### Problem description
Write out the listing lines exactly, starting at the line that contains "The height and width of the screenshot is (605, 1080)." and stopping after the line that contains "click(x=953, y=34)".

### Stored records
# # # #

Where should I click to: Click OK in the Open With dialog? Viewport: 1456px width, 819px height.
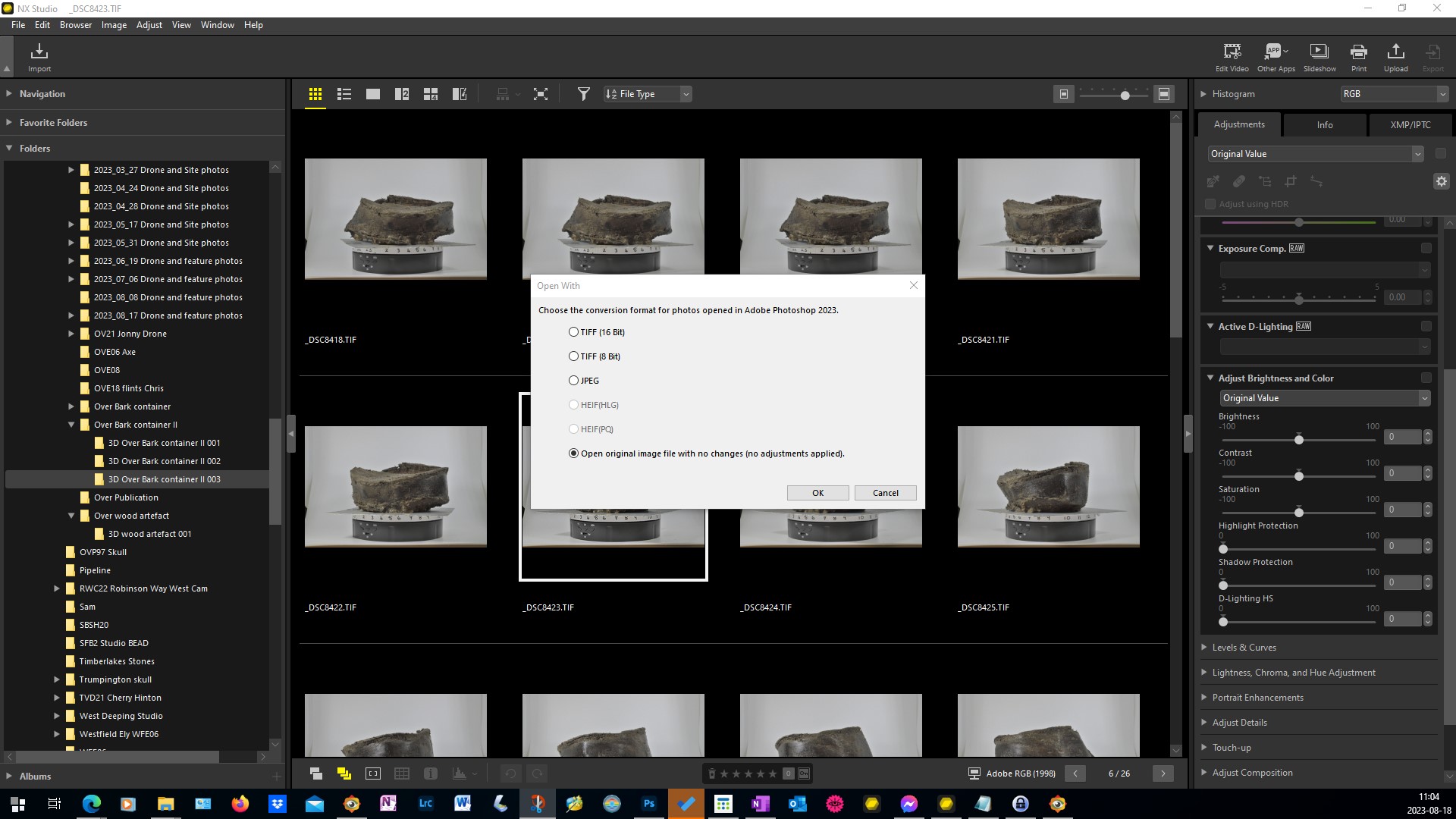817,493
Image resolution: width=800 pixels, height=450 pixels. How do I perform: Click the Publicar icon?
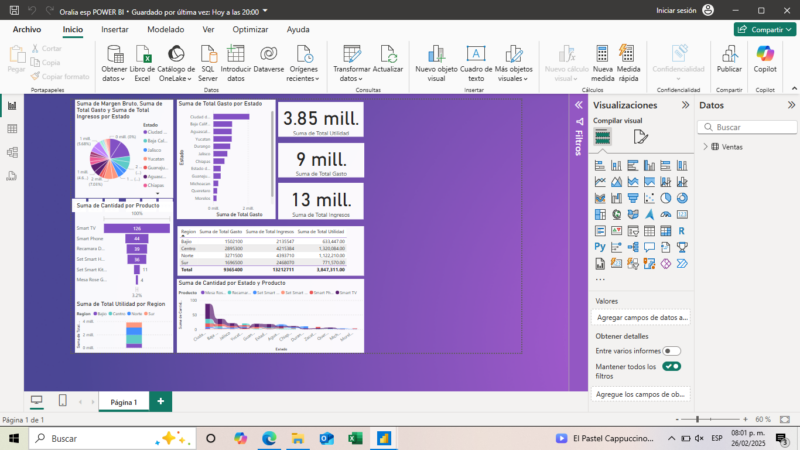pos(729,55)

# # # #

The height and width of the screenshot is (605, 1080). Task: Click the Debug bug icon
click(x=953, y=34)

# # # #

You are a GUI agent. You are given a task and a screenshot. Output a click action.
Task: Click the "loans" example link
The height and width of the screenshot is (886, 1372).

# # # #

### Correct output
The height and width of the screenshot is (605, 1080). Task: Click the Debug bug icon
click(x=953, y=34)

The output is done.